LAWRENCEVILLE - After traveling to Charlotte, N.C., to tour that city's light rail transit system, local leaders said they were impressed by the line and that they think the transportation method is right for Gwinnett.

"I have a better handle on it in my mind now than I did before," Commission Chairman Charles Bannister said. "Light rail I certainly would say is appropriate in the future for Gwinnett and all of metro Atlanta as we grow."

Bannister attended the Transit Planning Board's trip along with members of the Atlanta Regional Commission and other Gwinnett leaders.

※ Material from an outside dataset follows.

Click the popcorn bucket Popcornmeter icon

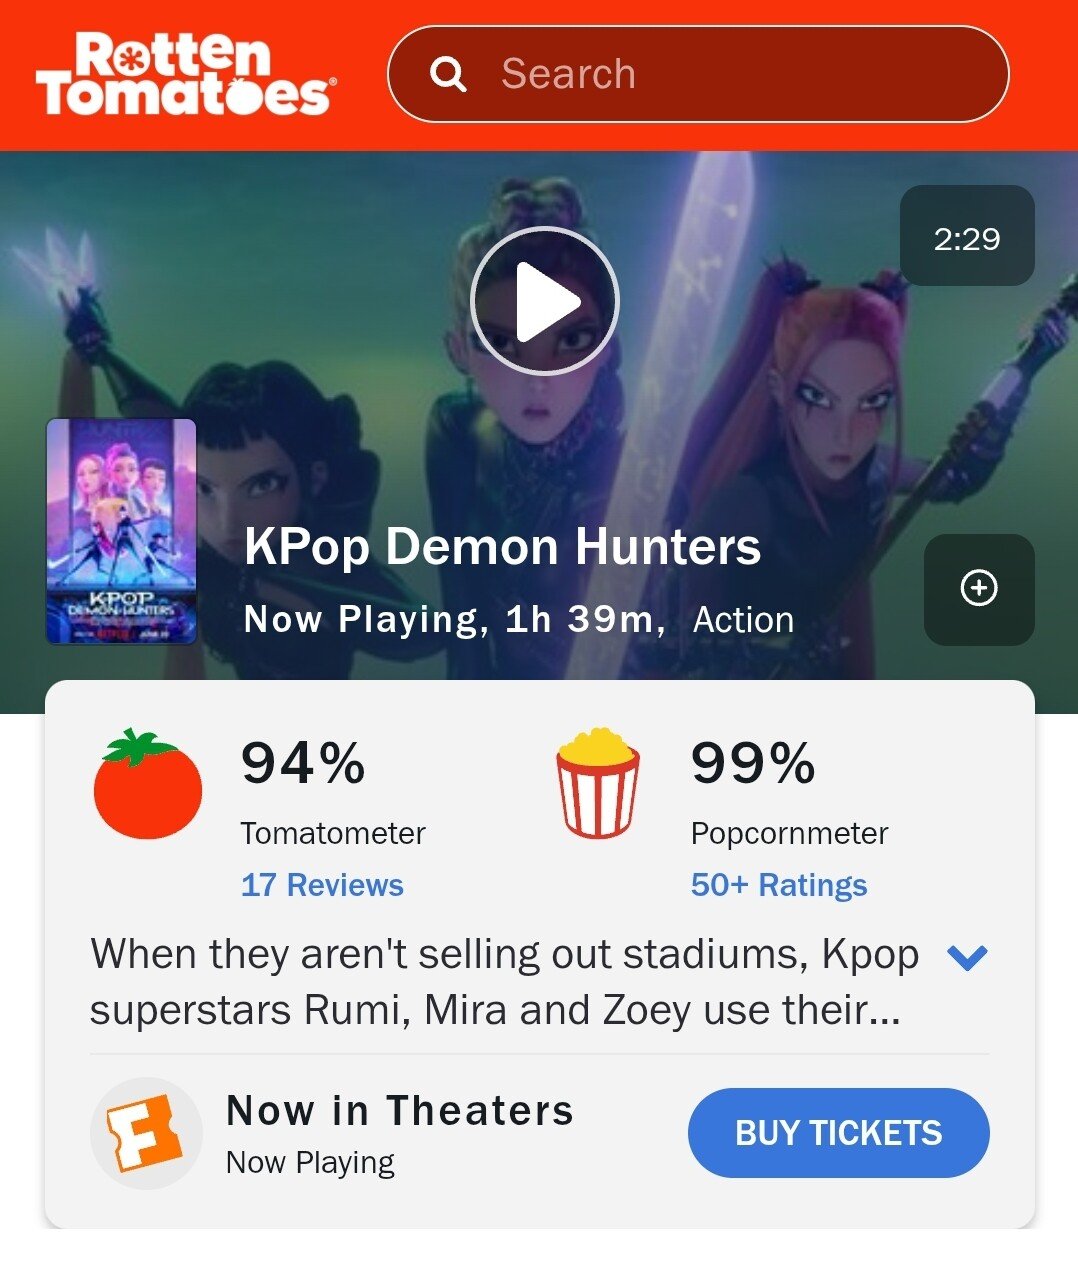coord(598,783)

In Charlotte, participants talked to officials about how their nine-mile line was funded and what issues they encountered.

Brian Allen, the county's transportation director, said metro Atlanta is faced with some challenges Charlotte did not have to contend with because that city has about one sixth the population of this region. While Charlotte has just two entities to work with - the city and the county - there are many more counties in the Atlanta region that must reach an agreement before a regional transit plan can move forward.

But Allen said progress is being made.

"People are actively coming together and talking, and that's a start," he said. "There's a lot of things we can learn."

Transit Planning Board Staff Director Cheryl King said participants were attentive during the presentations and excited about the possibilities.

She said Charlotte's system has about 12,000 riders a day, and has been operating for fewer than six months. Projections indicated it would have 9,800 riders daily.

King said she isn't advocating that money for road projects be stopped, but thinks that transit expansion is necessary to metro Atlanta's economy.

"It's detrimental if we don't do something," she said. "The problem's so critical, we need to do everything we can."

Allen cautioned that the transit system, though, wouldn't be a cure-all for the region's traffic woes.

"None of them by themselves are," he said. "They're all part of the plan."